Protein expression in Escherichia coli is one of the most powerful techniques in life sciences. The expression of recombinant protein by using E. coli as a cell factory has been widely used for many applications, including medicine, biotechnology, protein biochemistry and molecular biology research. Although the whole process seems easy in theory, each of the steps can be challenging to perform. In this article, we provide information about protein expression, common expression systems, and some strategies to optimize it in E. coli.
In this article
What is protein expression?
Protein expression is the process of synthesizing an unnaturally occurring protein (heterologous protein) by introducing a recombinant DNA plasmid into the host E. coli cell. The recombinant DNA plasmid contains a DNA fragment encoding the target protein you’re trying to produce. In this process, the main components are a vector (or a plasmid) containing the foreign gene and the host cell.

= GIVEN DATA =

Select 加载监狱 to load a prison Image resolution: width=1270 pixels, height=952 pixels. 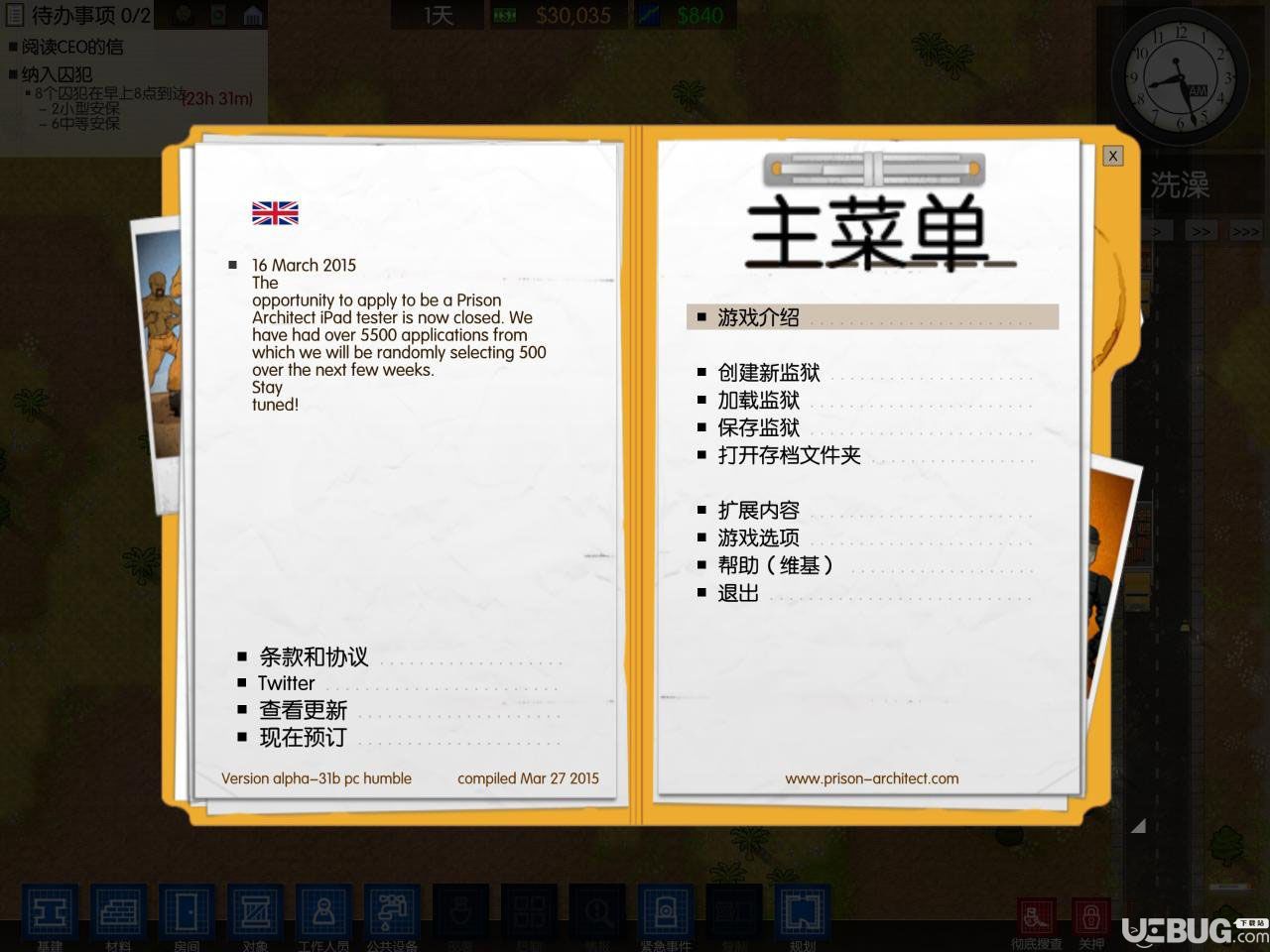(759, 401)
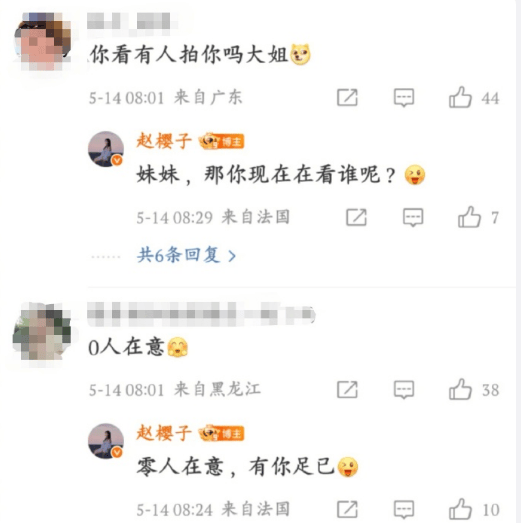
Task: Reply to the 0人在意 comment
Action: tap(404, 390)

= WHAT THE EXERCISE ASKS =
In the protein expression article, what are the main components of the protein expression process? Rely solely on the protein expression article, not on the material.

= TASK RESPONSE =
A vector (or plasmid) containing the foreign gene, and the host cell.